[Supplied data]:

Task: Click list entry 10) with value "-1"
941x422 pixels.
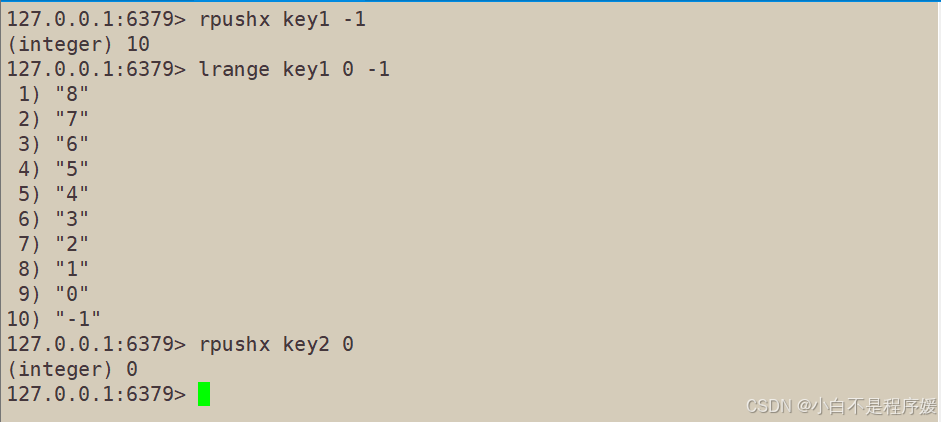Action: click(53, 319)
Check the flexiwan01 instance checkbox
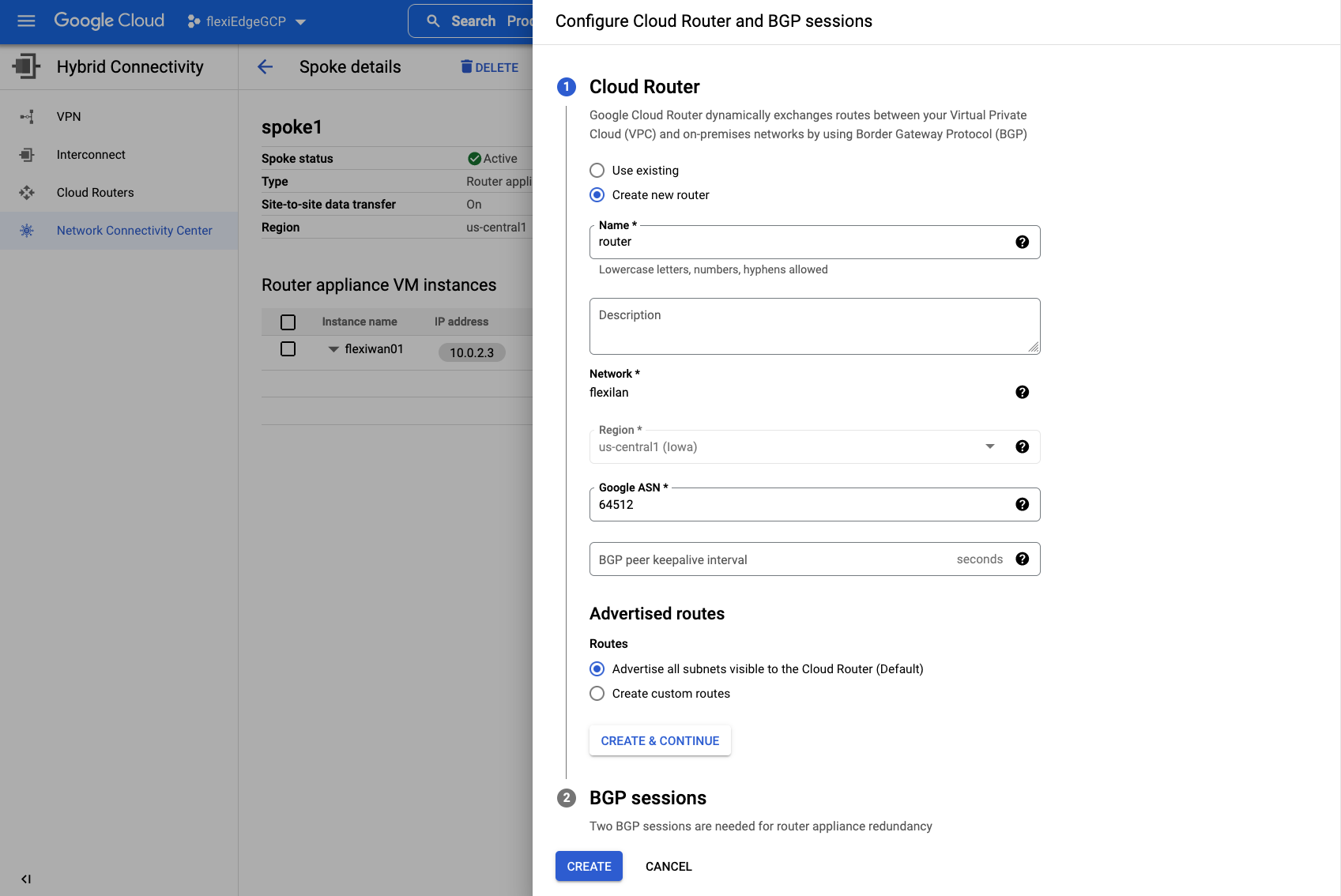 pos(288,349)
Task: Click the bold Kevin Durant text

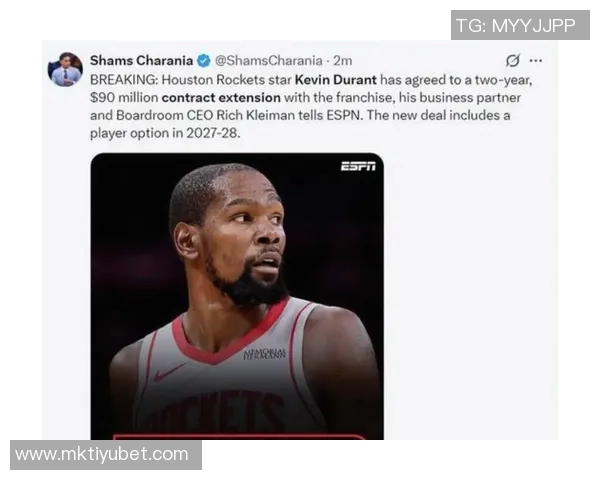Action: click(x=336, y=80)
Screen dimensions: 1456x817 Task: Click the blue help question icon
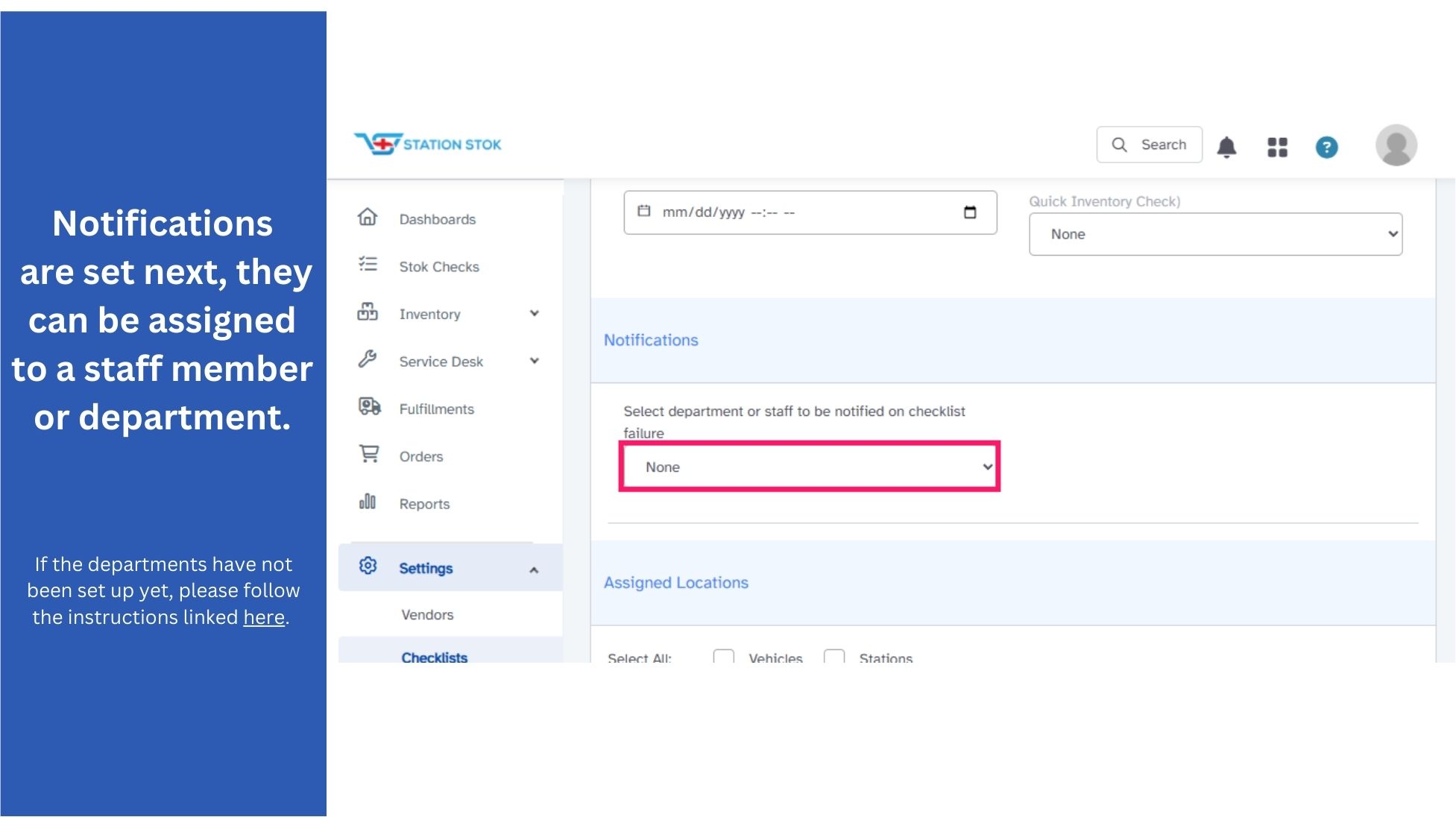coord(1326,147)
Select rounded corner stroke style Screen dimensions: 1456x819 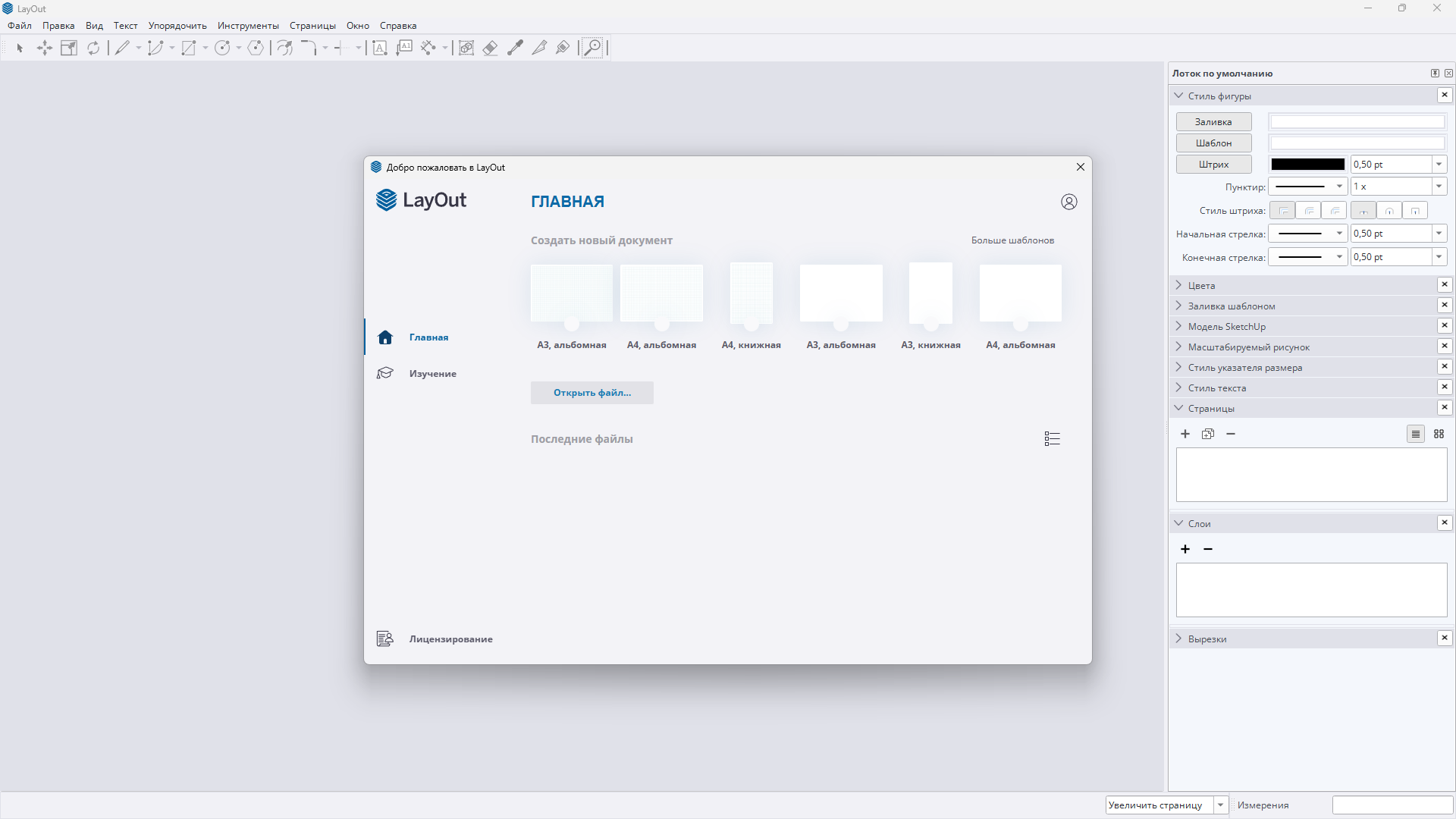1308,211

[The problem]:
State how many of the lines above contain the string "Task". Reply with the number alone.

[Response]:
3